L’ONG Aquaculture Stewardship Council (ASC), qui attribue son label aux poissons issus de l’aquaculture durable, a ouvert son bureau en France en 2019. Quelle est son évolution depuis ? Sa notoriété progresse-t-elle ? Quels projets l’ONG envisage-t-elle pour 2023 ? Interview avec Camille Civel, ingénieure agronome et directrice de l’ASC en France.
PDM – Quelle est, aujourd’hui, l’importance du label ASC en France ?
C. C. – Les premiers produits certifiés sont arrivés sur le marché français en 2015. Depuis, le label monte en puissance. La France est devenue le deuxième
plus grand marché au monde en volume, juste après l’Allemagne. En 2019, nous comptions 600 produits labellisés vendus en France. Aujourd’hui, ils sont plus de 2 000. En 2021, ça correspondait à 49 000 tonnes. 80 % des produits certifiés vendus en France sont des crevettes et du saumon. Cela reflète la consommation nationale.
PDM – Combien d’entreprises sont certifiées ?
C. C. – En France, il y a 230 entreprises certifiées « Chaîne de garantie d’origine ». Ce sont les acteurs de la filière certifiés sur toutes les étapes de la production pour s’assurer qu’il n’y ait pas de substitution ou de mélanges entre les produits certifiés et non certifiés. Cela permet aux distributeurs de compter sur une chaîne non interrompue. Par ailleurs, trois producteurs d’huîtres et un producteur de crevettes de Nouvelle-Calédonie sont également certifiés ASC.
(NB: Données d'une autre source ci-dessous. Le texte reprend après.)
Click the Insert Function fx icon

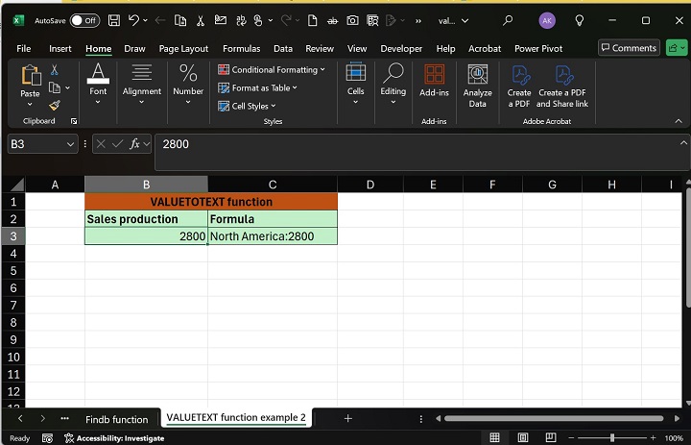coord(135,144)
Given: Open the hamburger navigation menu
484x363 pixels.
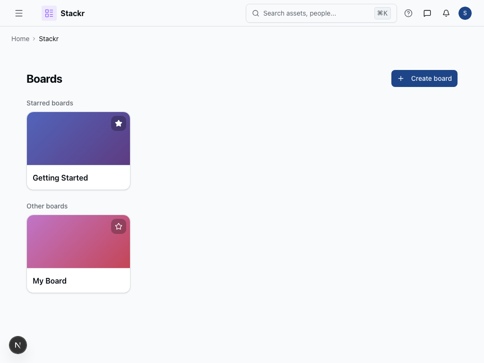Looking at the screenshot, I should [x=19, y=13].
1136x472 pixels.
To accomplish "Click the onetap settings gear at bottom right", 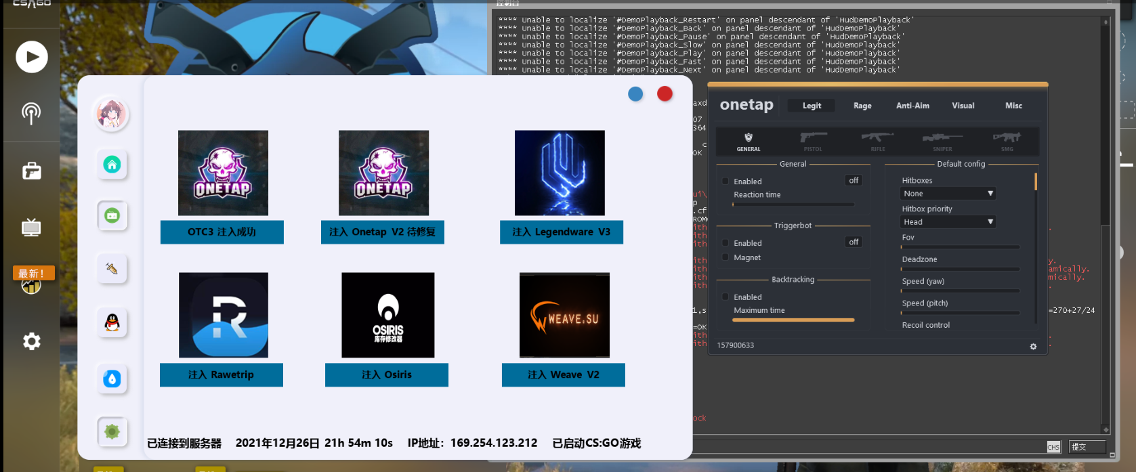I will coord(1033,347).
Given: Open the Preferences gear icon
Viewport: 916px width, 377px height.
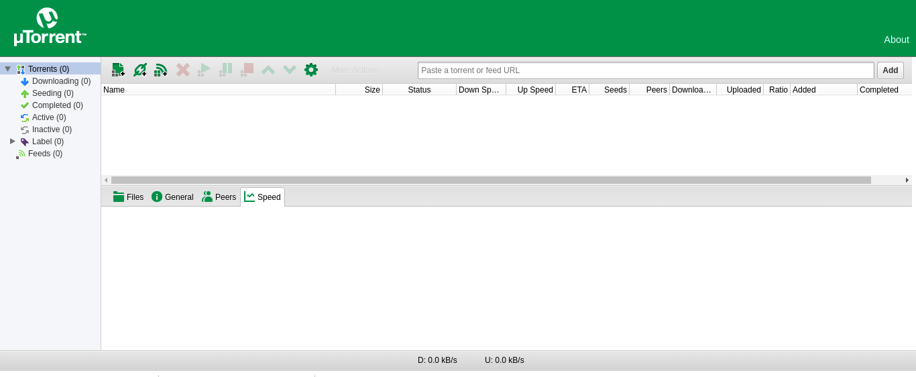Looking at the screenshot, I should click(x=311, y=70).
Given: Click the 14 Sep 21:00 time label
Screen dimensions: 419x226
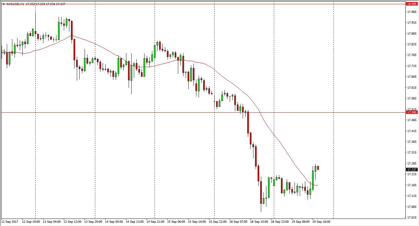Looking at the screenshot, I should tap(155, 222).
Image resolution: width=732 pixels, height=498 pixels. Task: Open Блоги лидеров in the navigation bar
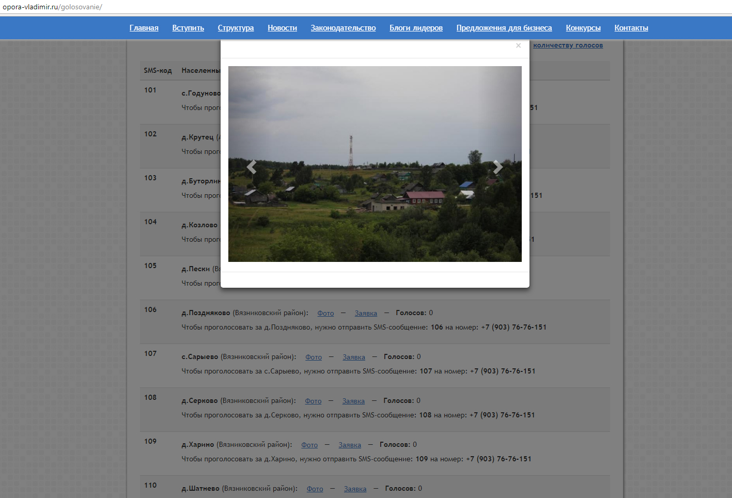(416, 28)
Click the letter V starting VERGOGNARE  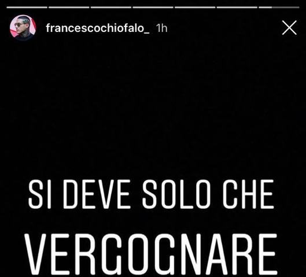pyautogui.click(x=35, y=254)
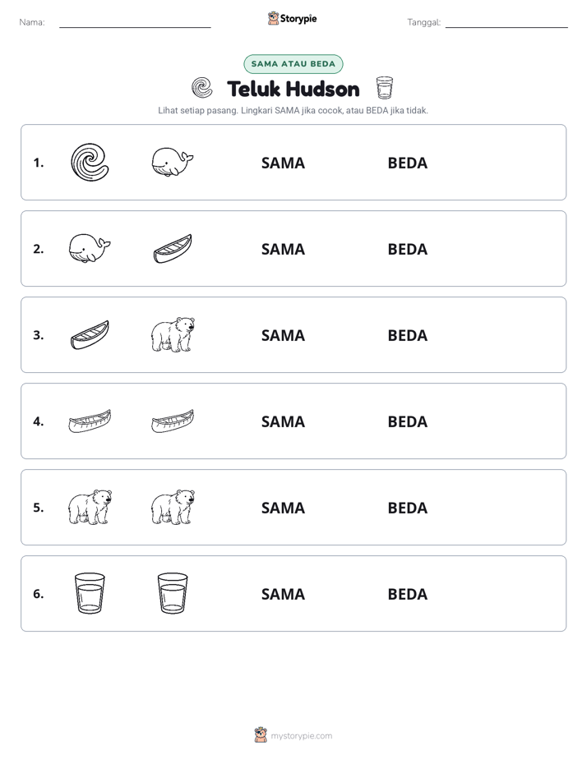Select BEDA for row 2
The height and width of the screenshot is (759, 587).
[407, 249]
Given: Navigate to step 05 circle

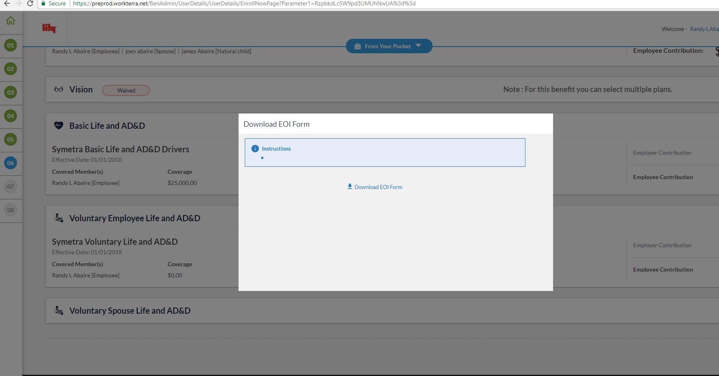Looking at the screenshot, I should [x=11, y=140].
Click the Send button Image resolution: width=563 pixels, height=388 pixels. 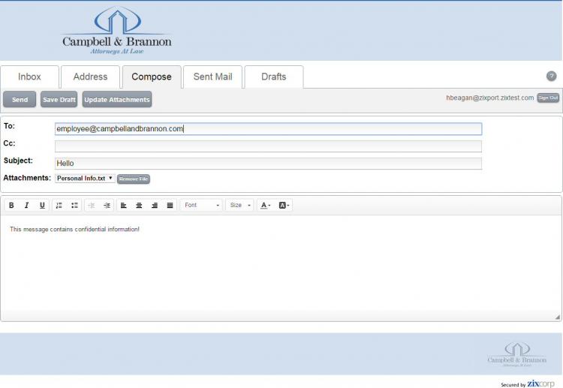point(20,100)
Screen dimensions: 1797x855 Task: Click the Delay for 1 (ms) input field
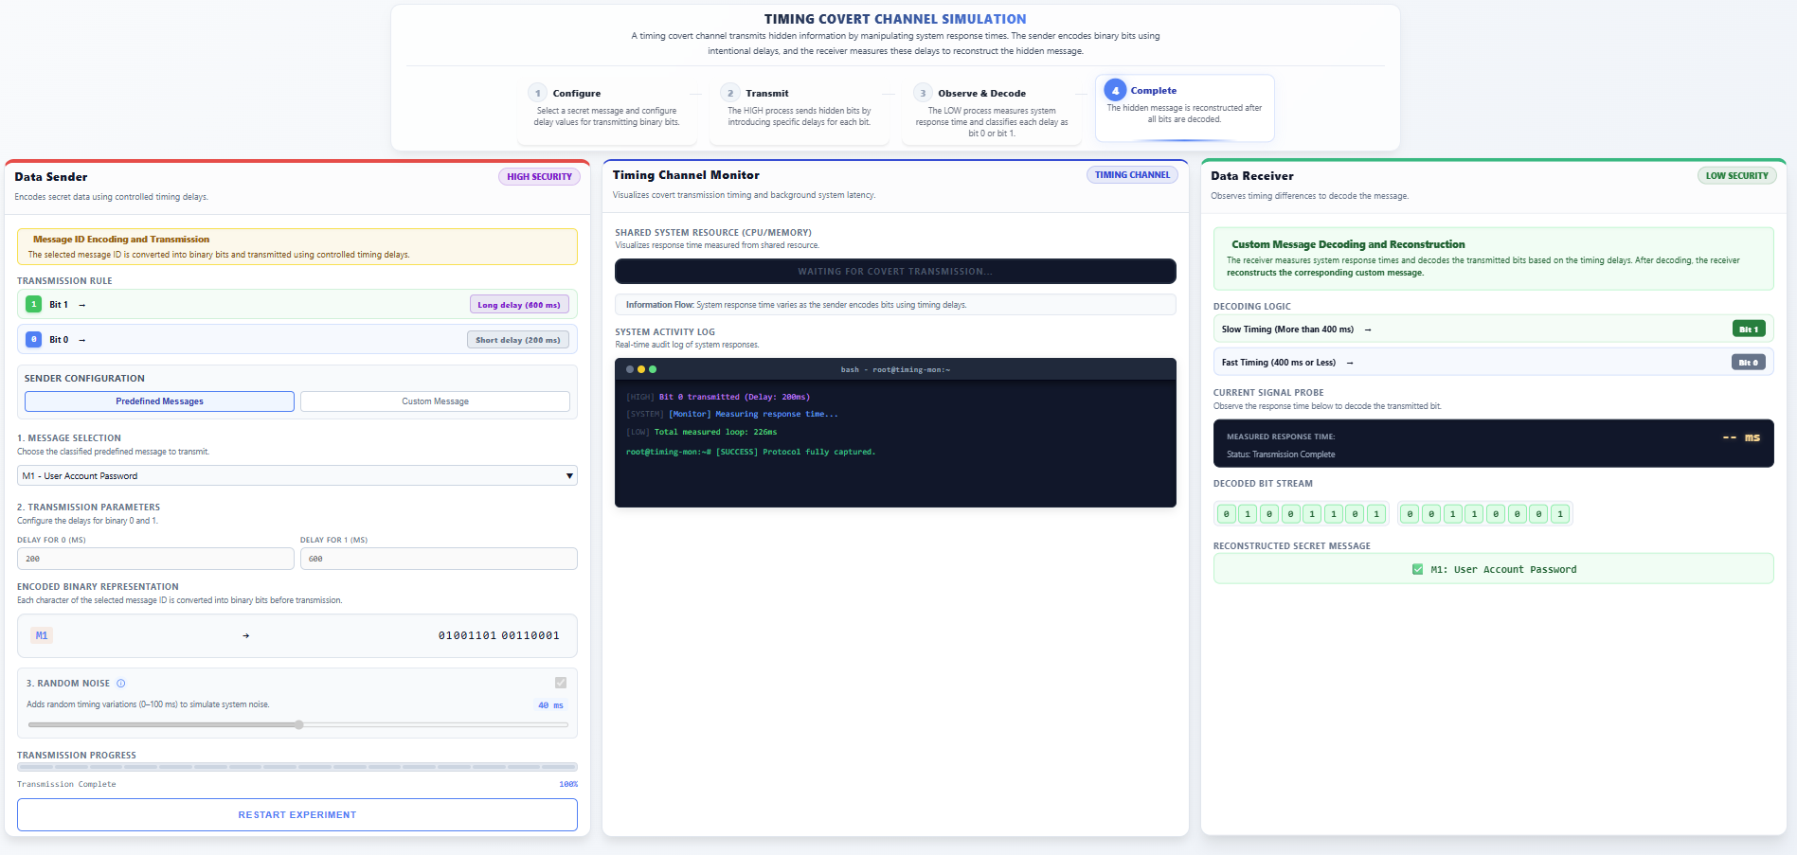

PDM – Quelles espèces sont concernées ?
C. C. – Les 12 référentiels existants couvrent 12 groupes d’espèces. L’un des derniers cahiers des charges englobe le bar, la daurade et le maigre. L’année dernière, on a mis en place la certification pour le poisson plat. Avec le MSC (Marine Stewardship council, NDLR), nous avons publié un référentiel commun pour les algues. Une consultation publique concernant la perche a commencé le 1er mars. Par ailleurs, on a fait un module pour les nouveaux types d’élevage type RAS (Recirculating Aquaculture System, NDLR).
PDM – Quelle est la notoriété de l’ASC en France ?
C. C. – Elle augmente. Selon une étude, réalisée en 2022, 48 % des personnes reconnaissent le label. Notre indice de confiance est de 68 %. Quant à la compréhension, elle est bonne. Le label est associé à la durabilité.
PDM – En quoi la certification est-elle importante pour la grande distribution ?
C. C. – On les aide à communiquer sur leur engagement, à protéger leur réputation et l’intégrité de leur approvisionnement. Nous sommes leurs yeux et leurs oreilles sur des filières lointaines. Ils peuvent apporter la transparence à leurs clients sur les sujets primordiaux comme l’alimentation, la durabilité des matières premières, la qualité de l’eau… En 2022, on a interrogé nos partenaires sur les différents marchés et 90 % considèrent que le label apporte une valeur ajoutée ou une forte valeur ajoutée..
PDM – Les produits certifiés sont plus coûteux. Comment ce marché évolue-t-il pendant l’inflation ?
C. C. – En effet, la première tentation dans un contexte économique compliqué est de retirer les postes de coût et on en est un. Mais on défend notre valeur ajoutée et on a des signaux encourageants. On a sécurisé le même nombre de partenaires mais on s’attend à une croissance moins forte en 2022. On aborde l’année 2023 avec beaucoup de prudence car on est immédiatement corrélés aux ventes de produits de la mer et on est dans un contexte compliqué pour cette catégorie.
PDM – Quels sont vos projets pour 2023 ?
C. C. – La mise en place d’un référentiel sur les aliments, disponible pour audit depuis janvier. Il s’applique aux fabricants d’aliments avec des critères
environnementaux assez ambitieux qui vont au-delà de ce qu’on propose déjà. D’ici fin 2025, les fermes ASC devront se sourcer en aliment certifié. On est également en train d’harmoniser nos 12 cahiers des charges en un seul pour réévaluer les critères. On veut aller plus loin au niveau du bien-être animal concernant l’abattage et les indicateurs de comportement avec la formation de personnel sur ces questions.
PDM – Et vos principaux enjeux ?
C. C. – On souhaite rendre l’aquaculture conventionnelle plus durable d’un point de vue environnemental et plus responsable d’un point de vue social. L’enjeu principal est de suivre les progrès scientifiques et techniques, de relever le niveau d’exigence pour continuer à refléter les meilleures pratiques aquacoles mais aussi de faire de la pédagogie et de sensibiliser les consommateurs sur la nécessité de la certification.